Sentencing recommendations

[15] I have regard to the Sentencing Act. After a finding of guilt, the Court proceeds to mitigation; parties may move to introduce evidence for aggravation/mitigation; and the final verdict must record the sentencing consideration, including aggravating/mitigating factors and whether any framework was applied.

[16] No sentencing framework is provided for Article 61 in the Sentencing Act frameworks section, so no framework is applied.

[17] I identify the primary sentencing purposes relied upon as retributive justice, deterrence (individual and general), and denunciation; and the secondary purpose of reparation (including apology).

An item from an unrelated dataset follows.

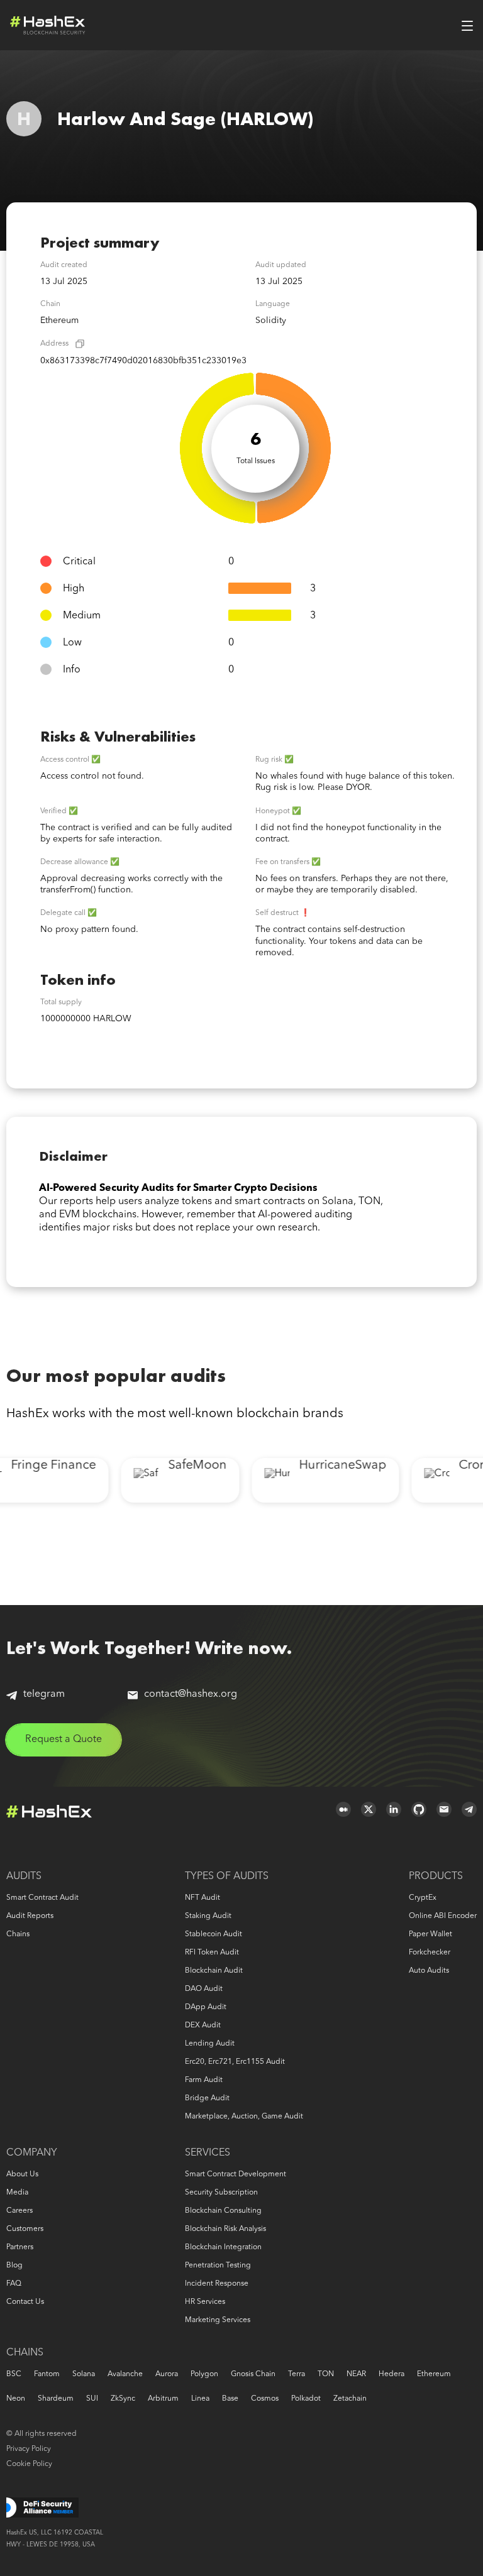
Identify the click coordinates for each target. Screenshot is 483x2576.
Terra (296, 2374)
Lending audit (210, 2043)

[18] Aggravating factors I accept include planning/premeditation (configuring the bot to copy Nolan’s identifiers) and victim vulnerability to the extent Nolan was unavailable to promptly correct the record. These are recognised aggravating categories.

[19] I also treat as aggravating that the Defendant did not promptly correct the record during the incident.

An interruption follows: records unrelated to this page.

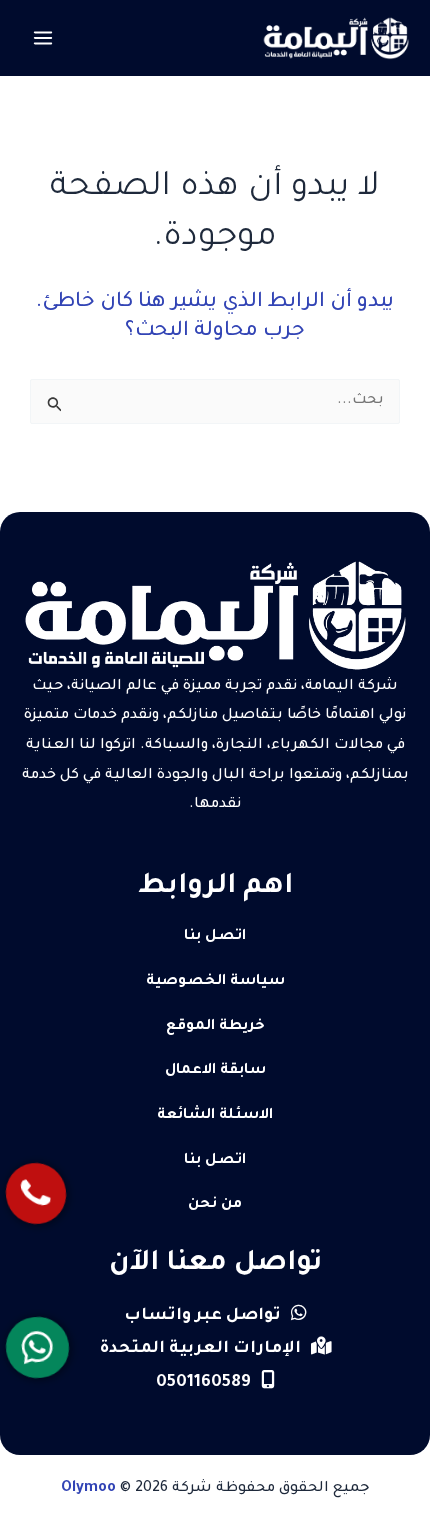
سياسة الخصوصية (215, 982)
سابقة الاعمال (215, 1071)
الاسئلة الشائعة (215, 1116)
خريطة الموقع (215, 1027)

[20] Mitigating factors include the limited scale/duration (the prosecution’s material refers to 9 messages within a short span) and the Defendant’s apology tendered at the mitigation stage, which is a recognised mitigating factor (though I give it reduced weight because it was late).

Verdict

[21] Article 61 allows a ban between one week and two months.

[22] Balancing seriousness, culpability, harm risk, and mitigation, I impose a ban of 3 weeks. It is so ordered.